Édito/madame
Ce sera donc une
Fashion Week fantôme, avec des défilés virtuels filmés à huis clos et diffusés sur Internet. Ce sera mondial. Waouh ! Ce sera viral. Hummm… Ce sera accessible à tous. Bravooo ! Ce sera inédit dans l’histoire de la haute couture, à la fois comme fabuleux ersatz technologique adapté aux impératifs sanitaires du Covid-19, mais aussi, me semble-t-il, comme catastrophe civilisationnelle. Ploc. Après tout, qu’est-ce qu’un défilé de haute couture, sinon une représentation théâtrale ? Unité de lieu, d’espace et de temps – quelques dizaines de minutes concentrant des milliers d’heures de travail dans les ateliers. Le tout devant un public. Qu’est-ce qu’une représentation théâtrale sans public ? Un livre. Ou un grand moment de solitude. Or, il faut avoir assisté à un défilé de haute couture, avoir surpris l’excitation des premières d’atelier et des petites mains dans les coulisses, les roucoulades hystériques et attendrissantes des mannequins, les petits ballets chorégraphiés autour du front row, mondanités vachardes, camaraderies sincères, enfantillages, pour savoir qu’il n’y a pas de mode, il n’y a pas de haute couture sans mythologie, sans incarnation, sans coulisses et sans public crépitant comme une centrale électrique. Il n’y a pas de haute couture sans désir d’émerveillement, sans besoin d’admirer ENSEMBLE les savoir-faire, les tissus somptueux, les broderies retentissantes, les fusées et les splendeurs calmes, et de pousser à l’unisson un grand râle théâtral, certes, mais puissant d’admiration et de gratitude pour ce moment de beauté, qui nous transporta au-dessus des contingences.

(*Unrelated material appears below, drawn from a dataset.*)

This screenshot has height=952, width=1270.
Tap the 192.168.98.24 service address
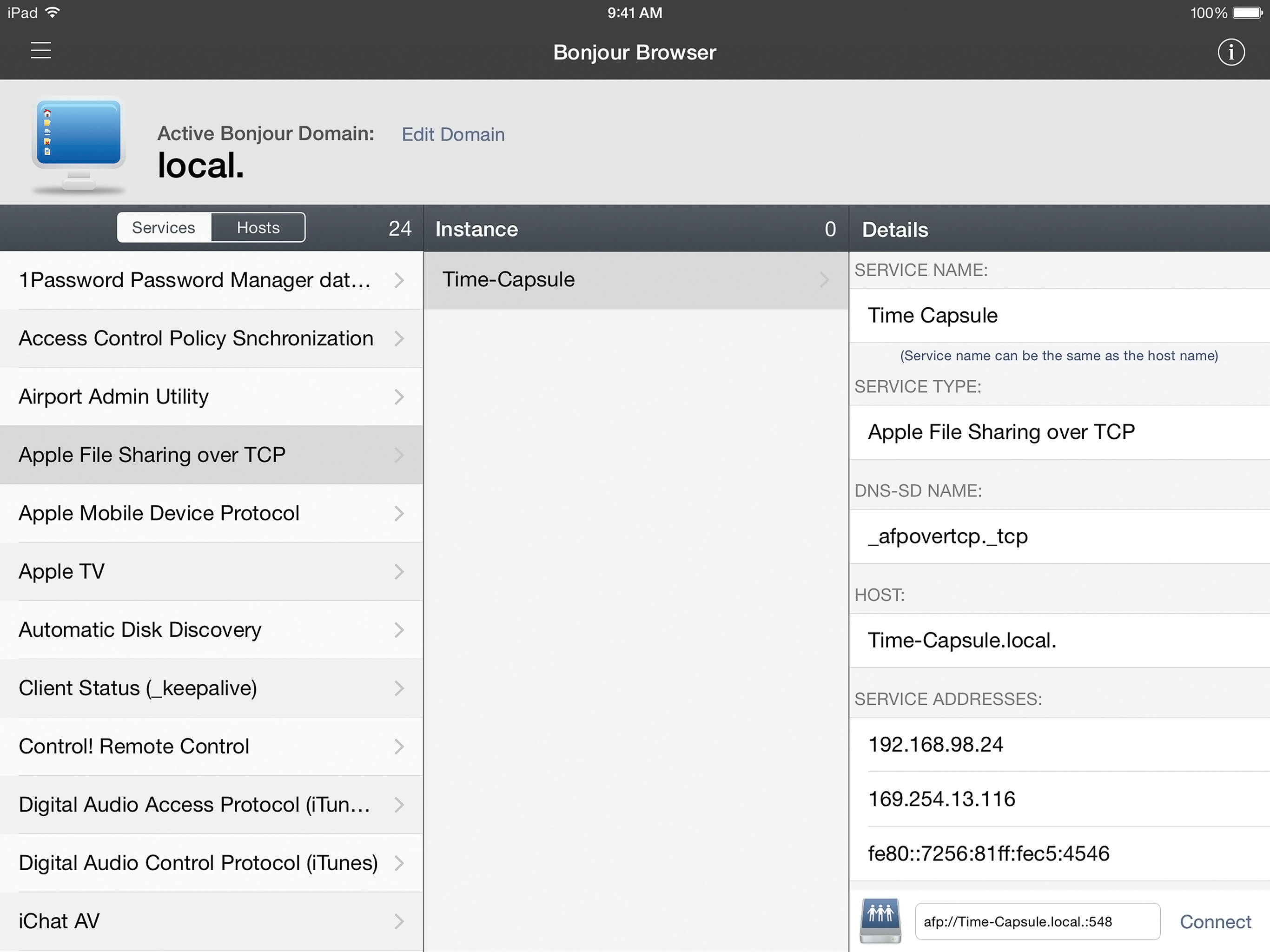pos(935,744)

En 1935, dans L’OEuvre d’art à l’heure de sa reproductibilité technique, le philosophe et historien d’art allemand Walter Benjamin se méfiait de la reproduction : « L’ici et maintenant de l’original constitue ce qu’on appelle son authenticité. » On lui a reproché son fétichisme de la tradition. Pour revenir aux défilés de haute couture disponibles sur Internet, la grande vertu de cette révolution (ponctuelle) est de rendre encore plus précieuses et désirables les retrouvailles avec l’« ici et maintenant » de la collection… en janvier 2021 ?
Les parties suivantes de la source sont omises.